Über das arbeitnehmerähnliche Rechtsverhältnis ist das PflegeZG im Zusammenhang der Arbeitnehmerschutzgesetze auch auf Werkstattbeschäftigte anzuwenden. Der Geltungsbereich des Gesetzes (§ 7) entspricht z. B. dem des Teilzeitbefristungsgesetzes (die Analogie ergibt sich jedoch nicht über die dort erwähnten „arbeitnehmerähnlichen Personen“, sondern über den Anspruch der Werkstattbeschäftigten, wonach Schutzrechte wie bei Arbeitnehmern Geltung haben).

Ähnlich der Elternzeit für die Kindererziehung soll das PflegeZG langfristige Pflegezeit erlauben ohne das Rehabilitationsverhältnis dabei in Frage zu stellen.

Damit haben Beschäftigte das Recht, bis zu zehn Tage der Werkstatt fernzubleiben, wenn dies erforderlich sein sollte, um für einen pflegebedürftigen nahen Angehörigen in einer akut aufgetretenen Pflegesituation entweder eine bedarfsgerechte Pflege zu organisieren oder eine pflegerische Versorgung in dieser Zeit selbst sicherzustellen (§ 2 Abs. 1 PflegeZG). Die Werkstatt sollte grundsätzlich mit einer Vereinbarung regeln, daß sie sich für diese Zeit zur Fortzahlung des Arbeitsentgeltes verpflichtet.

Weiterhin sind auch Werkstattbeschäftigten bis zu sechs Monaten vollständig oder teilweise freizustellen, wenn sie einen pflegebedürftigen nahen Angehörigen in häuslicher Umgebung selbst pflegen (auch wenn sie dazu eine ambulante Pflege teilweise mit in Anspruch nehmen). Darüber muß mit der Werkstatt eine schriftliche Vereinbarung getroffen werden. Im Berufsbildungsbereich sollte die Pflegezeit nicht auf die Gesamtzeit angerechnet werden können (analog § 4 Abs. 1 Satz 4 PflegeZG). Im Arbeitsbereich besteht während dieser Zeit kein Anspruch auf Weiterzahlung des Arbeitsentgeltes. Es ist jedoch möglich, eine vertragliche Regelung zugunsten des Beschäftigten abzuschließen, z. B. über die Fortzahlung des Arbeitsentgeltes in bestimmtem Umfang.

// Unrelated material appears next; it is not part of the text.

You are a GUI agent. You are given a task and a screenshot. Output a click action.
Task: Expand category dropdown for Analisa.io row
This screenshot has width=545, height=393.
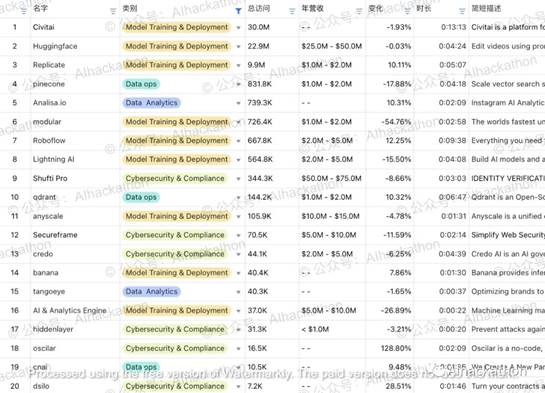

Die Sozialversicherung besteht in dieser Zeit weiter. Für das Leistungsentgelt gelten die jeweils gültigen Regelungen der Vergütungsvereinbarung mit den Leistungsträgern, analog zur Elternzeit oder beim längern krankheitsbedingten Fehlen. Auch die Nachweispflichten für die Inanspruchnahme der Pflegezeit gelten analog.